Complex Pt-2xUSO possesses a hydrophobic part much larger than that of the aforementioned amphiphiles (see Scheme ), balanced by a hydrophilic negatively charged group as the terminal unit. DLS experiments indicated the formation of very large particles (dhyd ∼ 150 nm) upon self-assembly in aqueous buffer, featuring a low CAC of 15 μM. The TEM images (see Figure S16) show that the pure complex self-assembles in long fibers (∼100–300 nm) featuring a width of around 6 nm. Similar morphologies were reported by Manners et al. on analogues Pt(II) complexes bearing a single extended polyglycol chain (n = 7–16) at the ancillary ligand, and long fibers were observed only for the longest chain.[66,67]

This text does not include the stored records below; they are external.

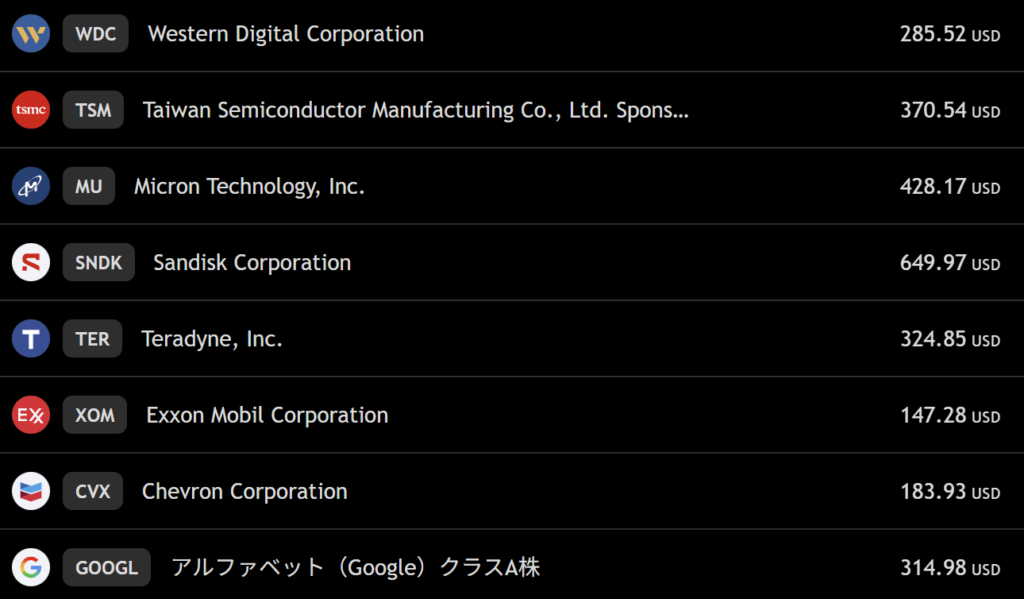The width and height of the screenshot is (1024, 599).
Task: Click the Chevron logo icon
Action: [31, 492]
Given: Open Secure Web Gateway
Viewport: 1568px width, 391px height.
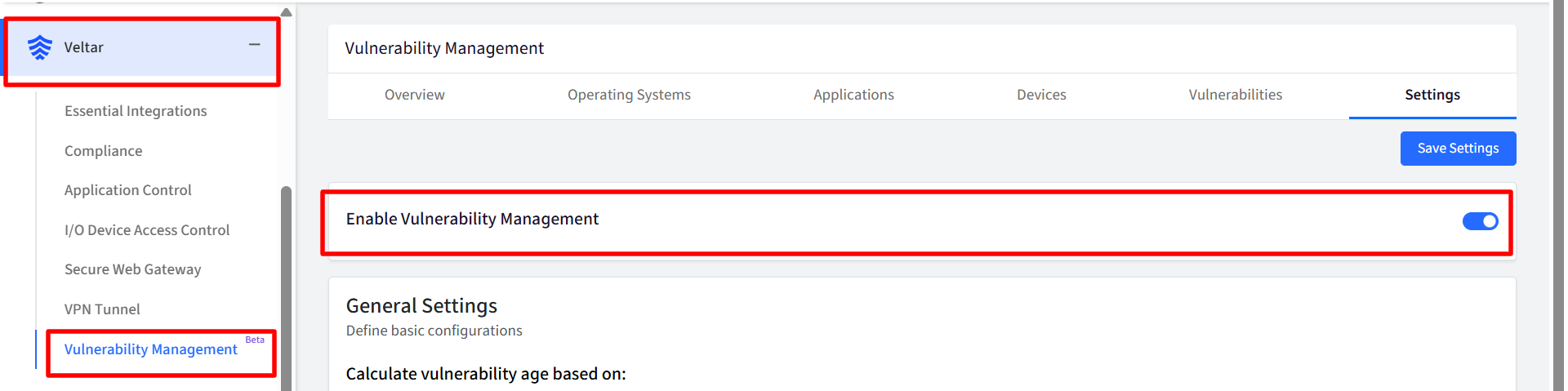Looking at the screenshot, I should (x=133, y=269).
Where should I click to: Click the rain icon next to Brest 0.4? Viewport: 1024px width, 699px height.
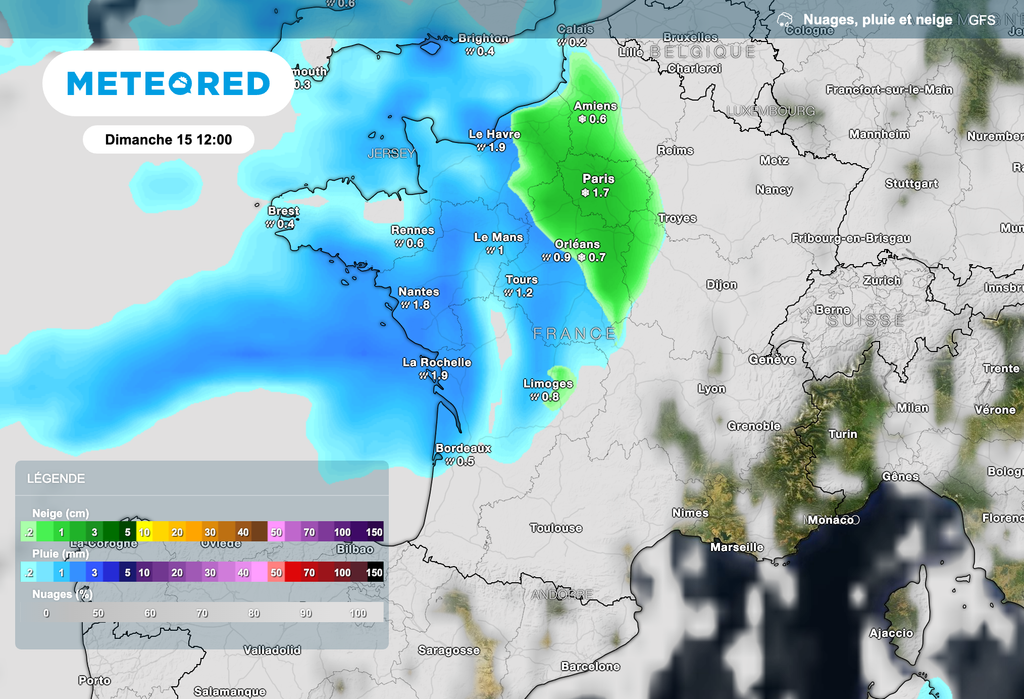pyautogui.click(x=271, y=223)
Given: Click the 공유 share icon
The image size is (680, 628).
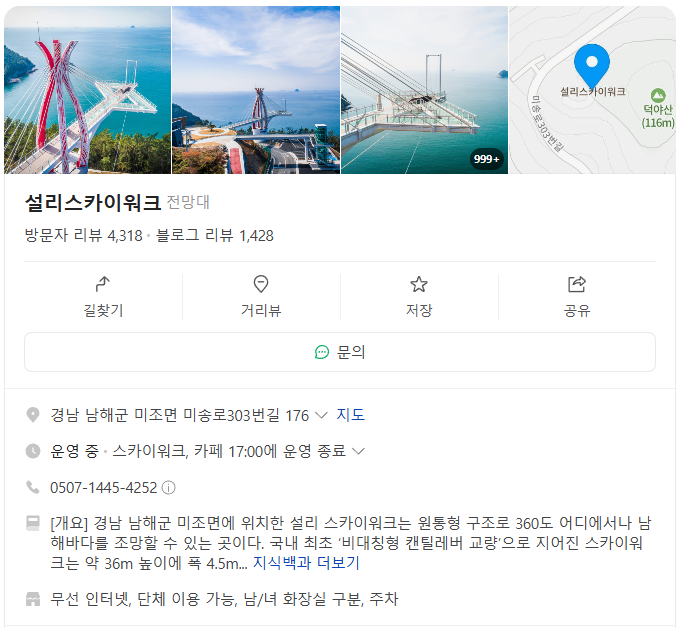Looking at the screenshot, I should coord(577,285).
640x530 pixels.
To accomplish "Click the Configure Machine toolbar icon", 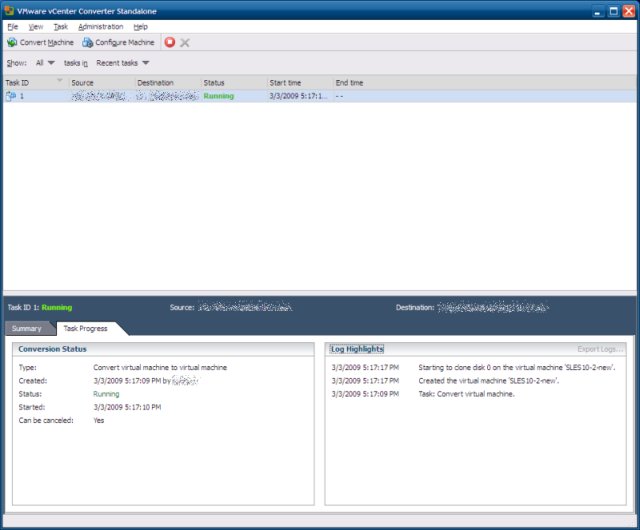I will [87, 43].
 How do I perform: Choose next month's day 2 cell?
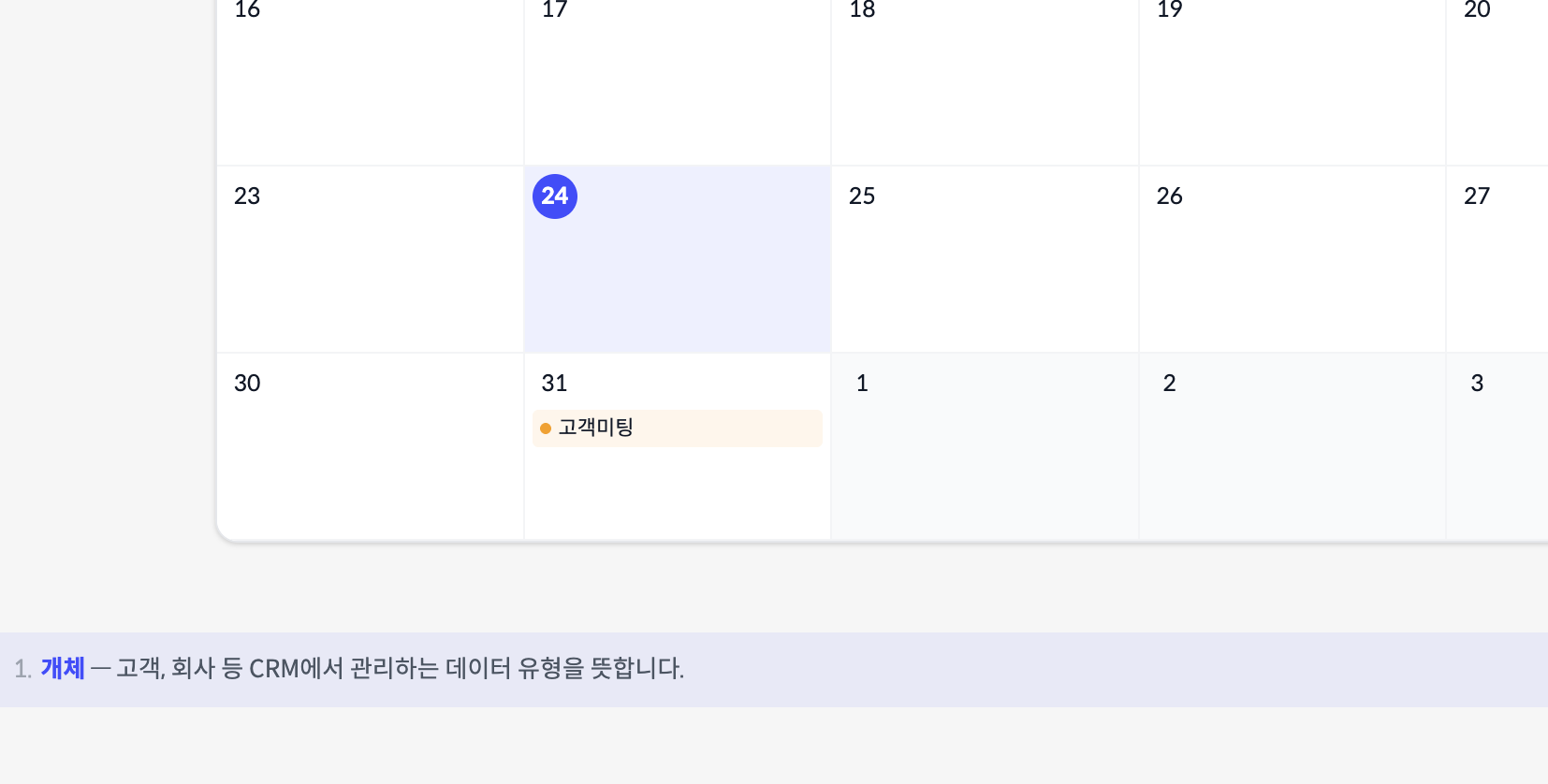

The well-known environment- and aggregation-state-dependent emission properties of square-planar Pt(II) complexes served as a convenient, independent measure for monitoring their self-assembly in aqueous solution. As expected, both the excited-state lifetime and emission quantum yield markedly increase upon formation of aggregated structures above the CAC (Table ). The formed assemblies possess a strong room temperature emission (φ ∼ 14–60%) featuring an extraordinary long excited-state lifetime (up to 550 ns) (see Table and SI for details), in the presence of dioxygen, depending on the molecular structure of the complex. Noteworthy, contrary to common fluorophores, which suffer from aggregation-caused quenching, these platinum(II)-based phosphors render a strong luminescent material at high local and global concentrations due to their aggregation-induced emission properties. Determination of the CAC values through monitoring of the photophysical changes upon dilution of the Pt(II) amphiphiles in aqueous buffered solution yielded CAC values that well correspond to those obtained by DLS (see Table S4).[68] However, we noticed that the emission spectra, peaking around 600 nm, always resembled that of the aggregated state of Pt(II) chromophores even upon strong dilution of the formed assemblies to the nanomolar concentration regime. Usually, a weak blue-shifted emission is observed upon molecular dissolution of Pt(II) complexes due to the monomeric species unless the Pt(II) chromophores are covalently tethered together.[56] Consequently, it appears that the Pt(II) amphiphiles can form remarkably stable assemblies (containing possibly only few units) already much below their CAC, confirming the multiple intermolecular interactions.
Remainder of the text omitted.